Vladimir Poutine peut compter sur le soutien de nombreux politiques français. L’ancien ministre Thierry Mariani en est le plus fervent supporter. AFP/ERIC PIERMONT

    « Oui, je suis un agent double et à chaque fois que je prends du polonium, je fais gaffe! », se marre Thierry Mariani quand on lui demande s'il est une taupe à la solde du Kremlin. « C'est un fantasme, peste-t-il. La Guerre froide est finie. Les derniers espions qu'on a trouvés en France, c'étaient des Américains. » Sulfureux, l'ancien ministre Les Républicains, connu pour ses escapades en Syrie et en Crimée, est « la » tête de pont de la Russie en France. Roi de la provocation - il a fait parler de lui en prônant une alliance avec le FN - il assume crânement.

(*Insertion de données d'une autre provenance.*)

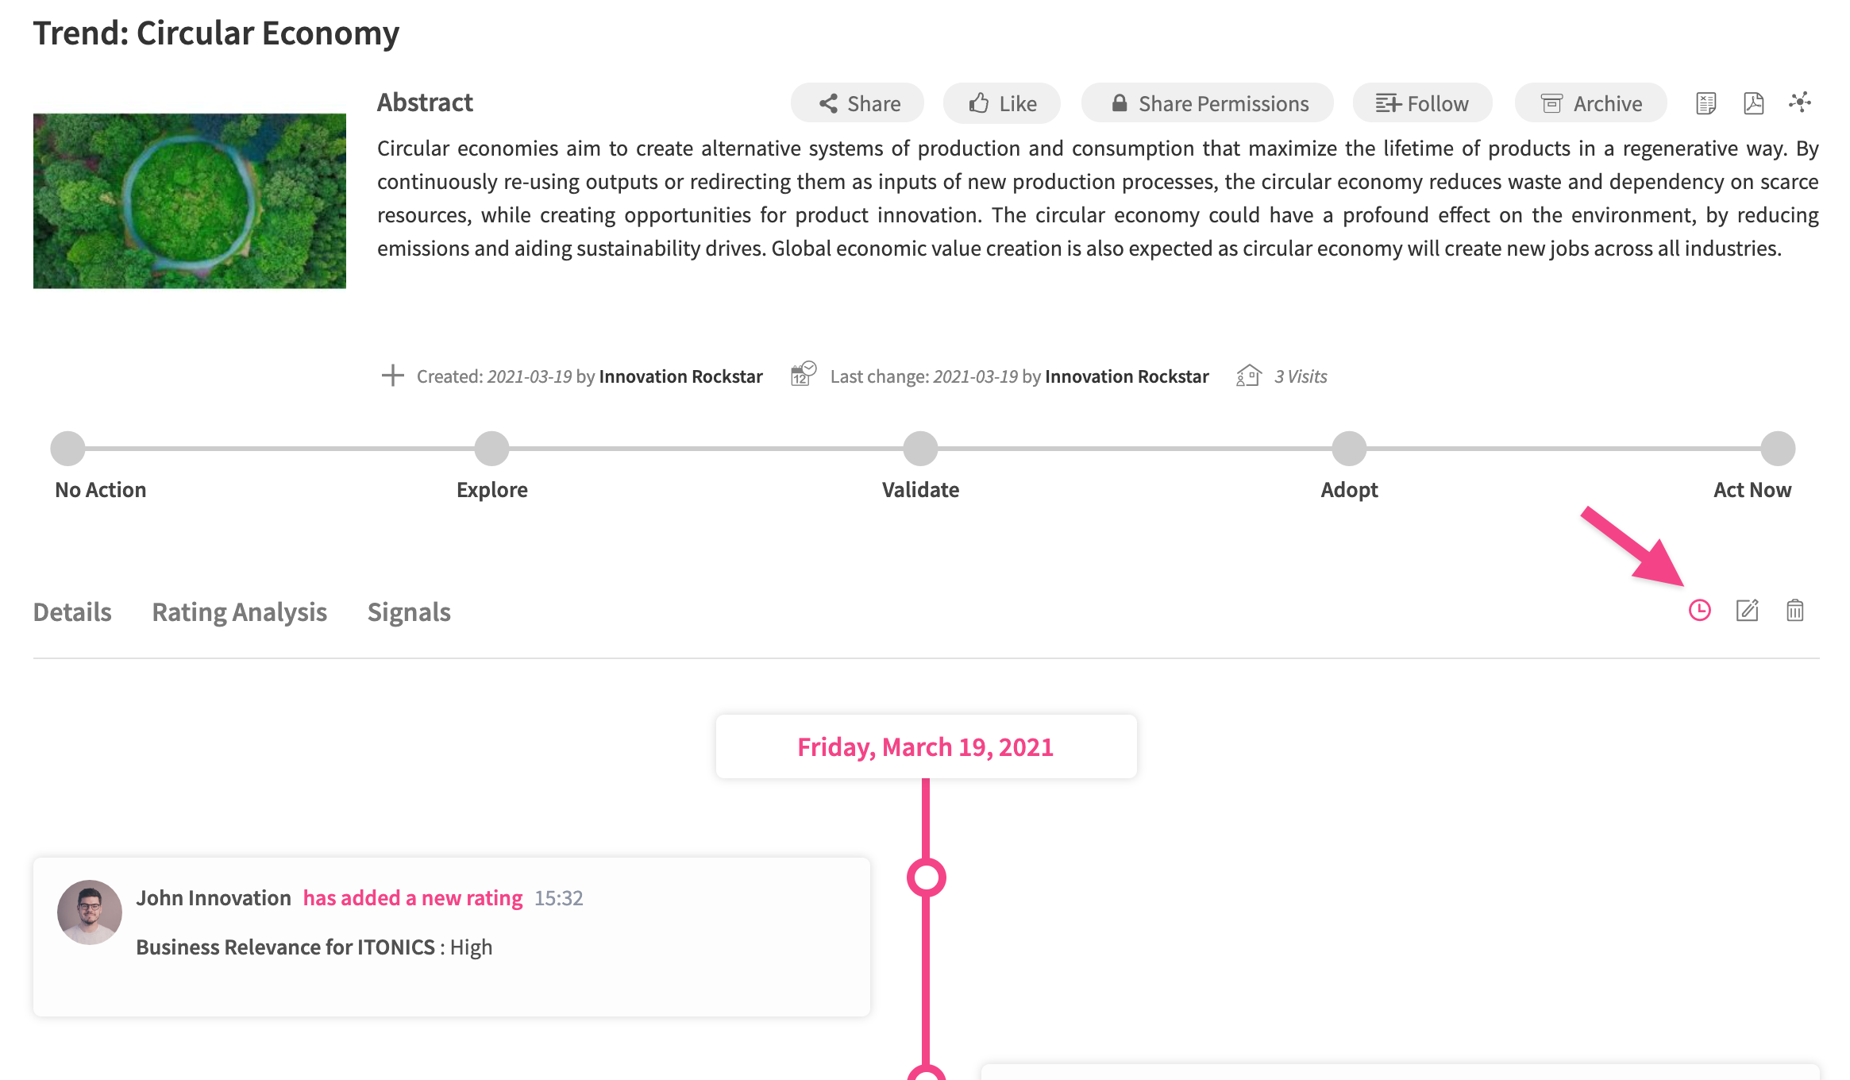Click the trash delete icon

(1794, 611)
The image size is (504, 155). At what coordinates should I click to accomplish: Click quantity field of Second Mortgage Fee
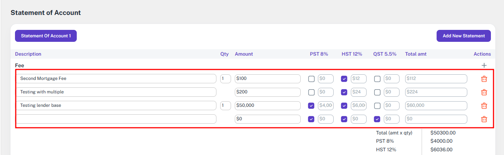[x=225, y=79]
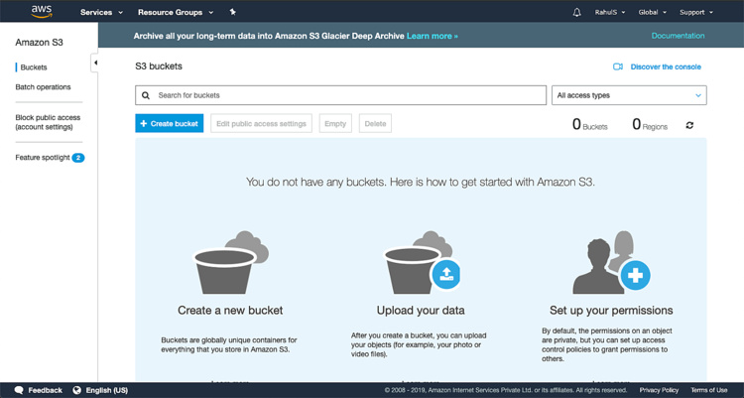Open the All access types filter dropdown
Viewport: 744px width, 398px height.
click(x=629, y=95)
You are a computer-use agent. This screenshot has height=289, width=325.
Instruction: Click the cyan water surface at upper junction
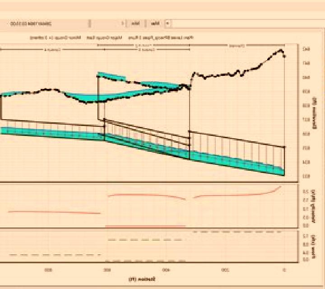111,76
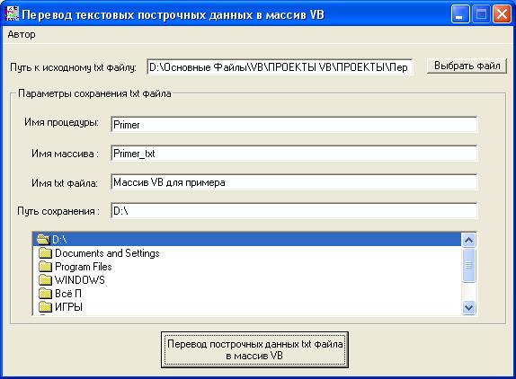This screenshot has width=516, height=379.
Task: Click the ИГРЫ folder icon
Action: [46, 307]
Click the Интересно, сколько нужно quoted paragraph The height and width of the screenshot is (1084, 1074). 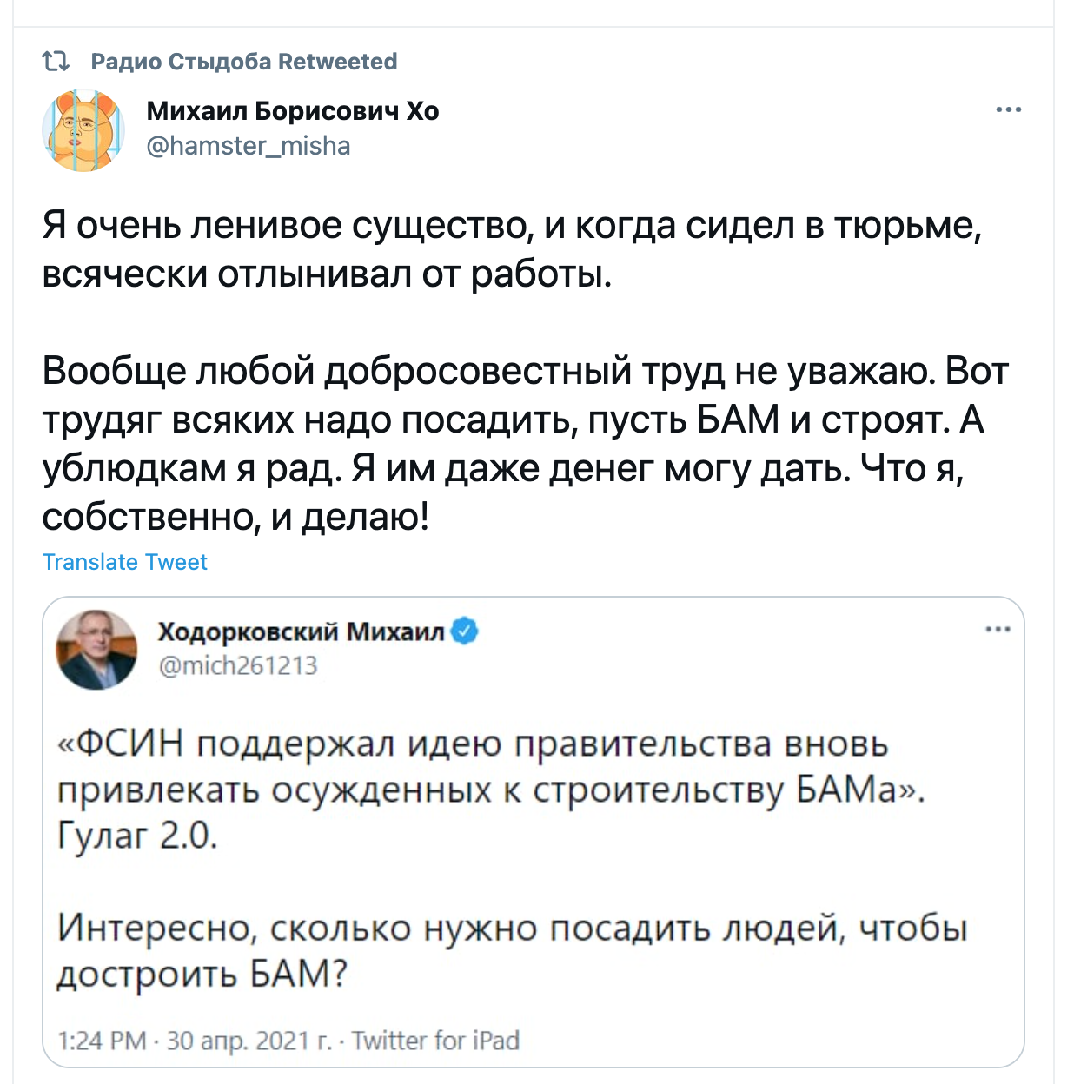click(512, 951)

    L' empoisonnement d'un ex-espion russe, imputé à Moscou? « On ne descend pas un type une semaine avant une présidentielle ». Poutine? « Un chef d'État avec un E majuscule. Le symbole d'un État qui ne recule pas devant trois zadistes et deux crasseux ». Les voyages décriés en 2015 et 2016 de parlementaires français en Crimée, région d'Ukraine annexée - lui dit « rattachée » - par la Russie? « On a violé l'interdit ». Et il remet ça : depuis jeudi, Mariani conduit une discrète délégation de 26 élus français, dont huit députés et sénateurs, en Russie et en Crimée en tant qu'observateurs de la présidentielle russe. Il n'a pas prévenu le Quai d'Orsay. « Je ne veux pas déranger », dit-il avec un air de premier communiant.

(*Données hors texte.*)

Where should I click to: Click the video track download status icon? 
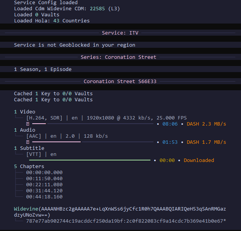[x=28, y=124]
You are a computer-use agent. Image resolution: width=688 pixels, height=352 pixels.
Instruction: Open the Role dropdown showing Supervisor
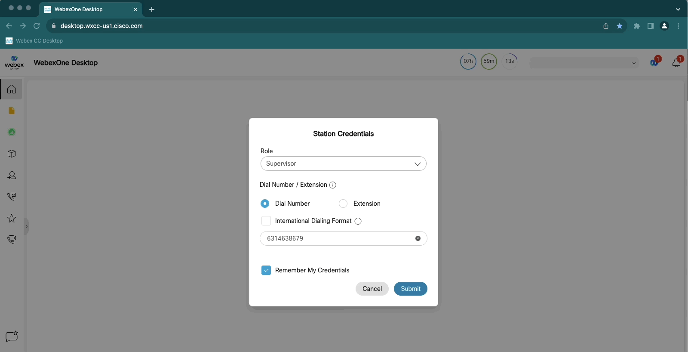343,164
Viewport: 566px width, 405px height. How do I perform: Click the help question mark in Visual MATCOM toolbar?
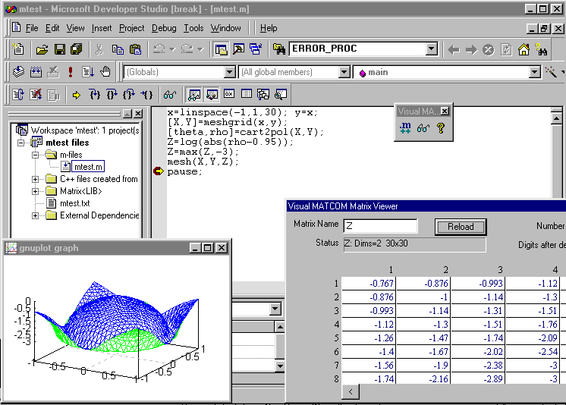click(x=439, y=128)
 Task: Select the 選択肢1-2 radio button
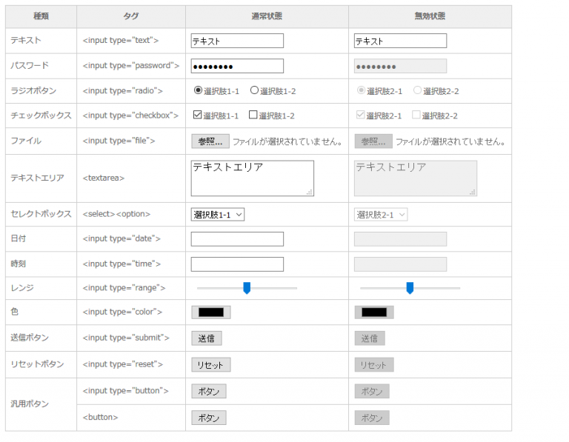[254, 90]
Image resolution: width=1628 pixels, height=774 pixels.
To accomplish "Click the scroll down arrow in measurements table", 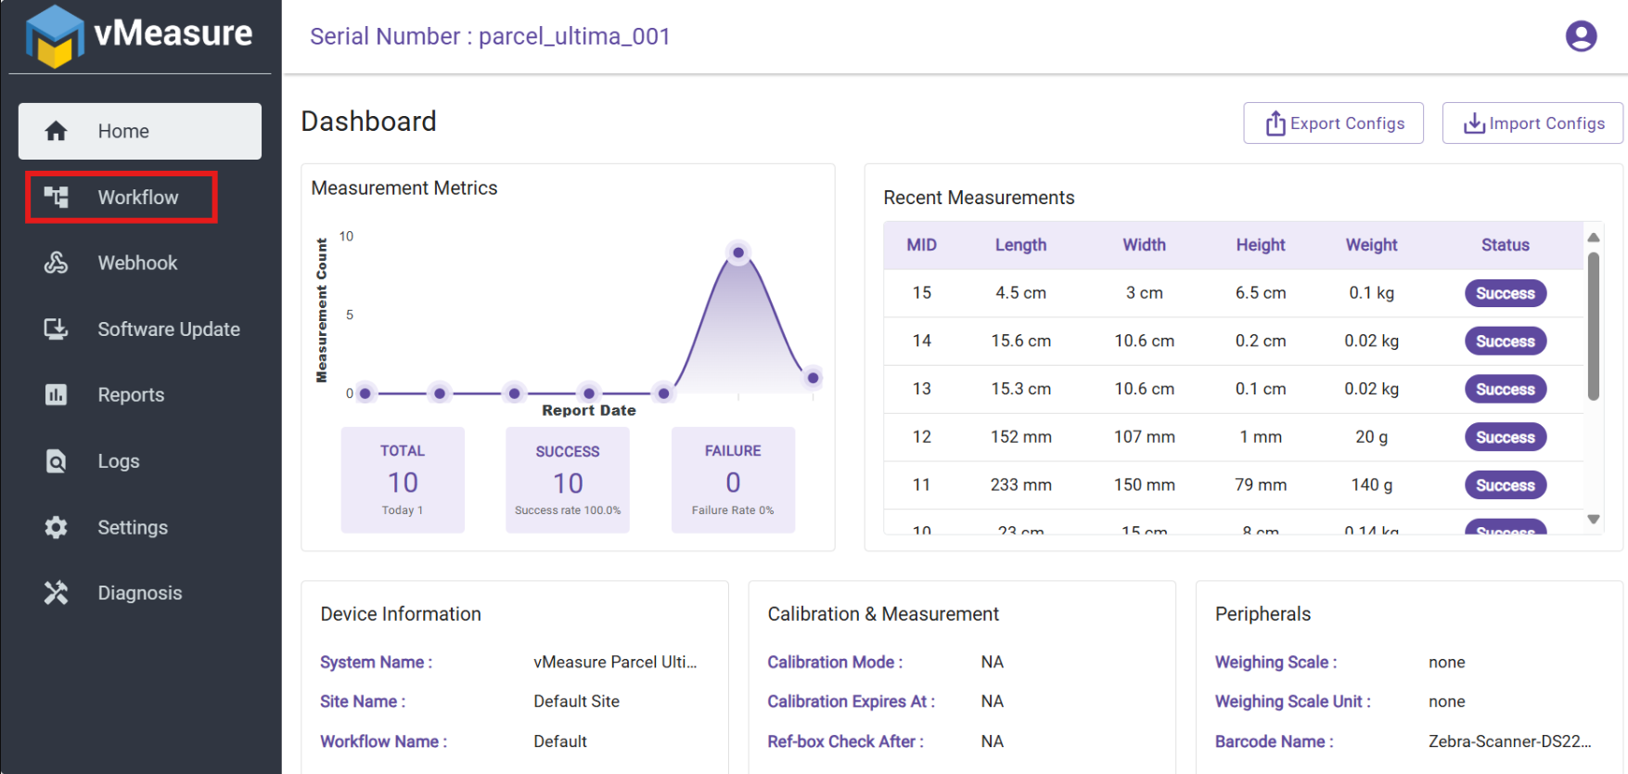I will tap(1593, 520).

    Avant de décoller, il nous a donné rendez-vous dans un immeuble des Champs-Elysées, au siège du « Dialogue franco-russe », vitrine française des « Poutinolâtres », dont il est président. « Ça fait fantasmer tout le monde », sourit l'ex député en dévoilant les 200 m2 qu'il partage avec les chemins de fer russes. « Si vous voulez des billets pour le Transsibérien… » Des locaux, assume-t-il, financés par des entreprises russes et françaises. « Tout est déclaré et transparent. » Lui certifie ne rien toucher pour les conférences qu'il donne sur place.

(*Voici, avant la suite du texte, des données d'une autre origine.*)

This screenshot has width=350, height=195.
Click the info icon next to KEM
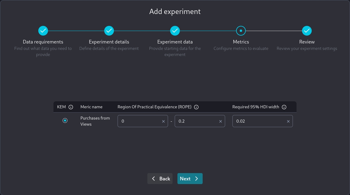point(71,107)
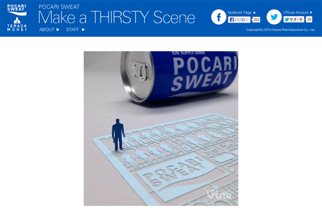Click the Vine logo on the video
322x218 pixels.
219,194
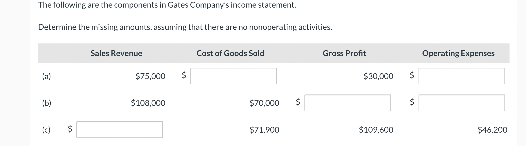This screenshot has height=146, width=526.
Task: Select the $71,900 Cost of Goods Sold value
Action: 264,130
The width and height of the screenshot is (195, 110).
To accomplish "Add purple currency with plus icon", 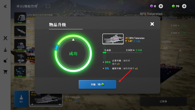I will click(161, 6).
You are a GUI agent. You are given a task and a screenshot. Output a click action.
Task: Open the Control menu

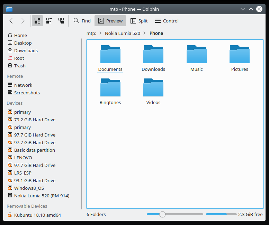[x=167, y=21]
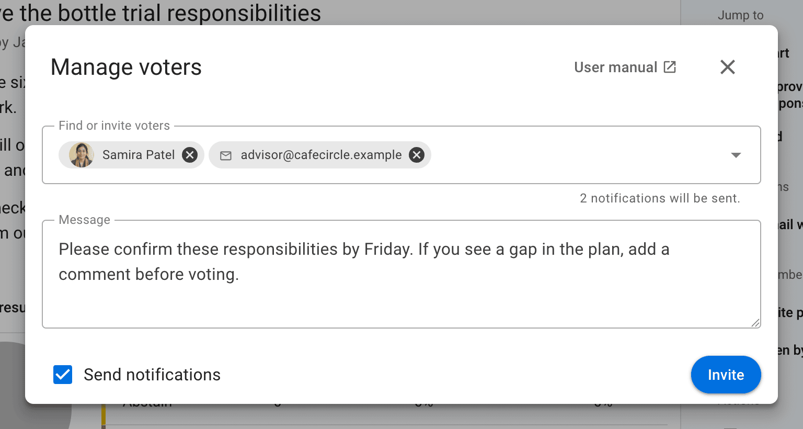Select the advisor@cafecircle.example chip text
The height and width of the screenshot is (429, 803).
[321, 155]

    Thierry Mariani et Sergueï Narychkine, son principal relais à Moscou. Ancien président de la Douma (le Parlement russe), ce proche de Poutine dirige les renseignements extérieurs russes./DR
    Thierry Mariani et Sergueï Narychkine, son principal relais à Moscou. Ancien président de la Douma (le Parlement russe), ce proche de Poutine dirige les renseignements extérieurs russes./DR AFP/ERIC PIERMONT

    Son principal relais à Moscou? Sergueï Narychkine, patron du SVR, le service du renseignement extérieur. De quoi irriter au sommet de l'État français. D'autant que Mariani est membre du comité d'éthique de Russia Today France, la chaîne russe à Paris qu' Emmanuel Macron accuse d'avoir véhiculé des « fakes news » contre lui à la fin de la campagne.

    De nombreux élus dans le fan-club

    L'ancien député LR adore la série « The Americans » : l'histoire d'agents du KGB implantés aux États-Unis. Cette russophile remonte à ses voyages de jeunesse en URSS dans les années 1970, qu'il finançait en vendant des vinyles d'Elton John et des jeans, recherchés au marché noir, dans les toilettes des hôtels moscovites. Il rencontre Vladimir Poutine dans les années 2000, mais ils ne sont pas intimes contrairement à François Fillon, qui a eu les honneurs de la datcha du « tsar de Russie ».

    Comme Mariani, nombre d'élus français, tous partis confondus, regardent la Russie de Poutine avec les yeux de Chimène. Ils ne s'en vantent guère. Parmi eux, les ex-candidats François Fillon, Marine Le Pen, Jean-Luc Mélenchon et Nicolas Dupont-Aignan. Jean Lassalle aussi qui, jeune, passait le mur de Berlin en cachette. « J'y suis allé plusieurs fois du temps du Rideau de fer en auto-stop pour passer en Tchécoslovaquie, en Yougoslavie », raconte le député des Pyrénées-Atlantiques. Il a même poussé la chansonnette avec des choristes de l'Armée rouge, « après une sortie en discothèque ». Autant dire qu'il a mal vécu le retour de la France dans l'Otan et la crise des Mistral. « On humilie les Russes. »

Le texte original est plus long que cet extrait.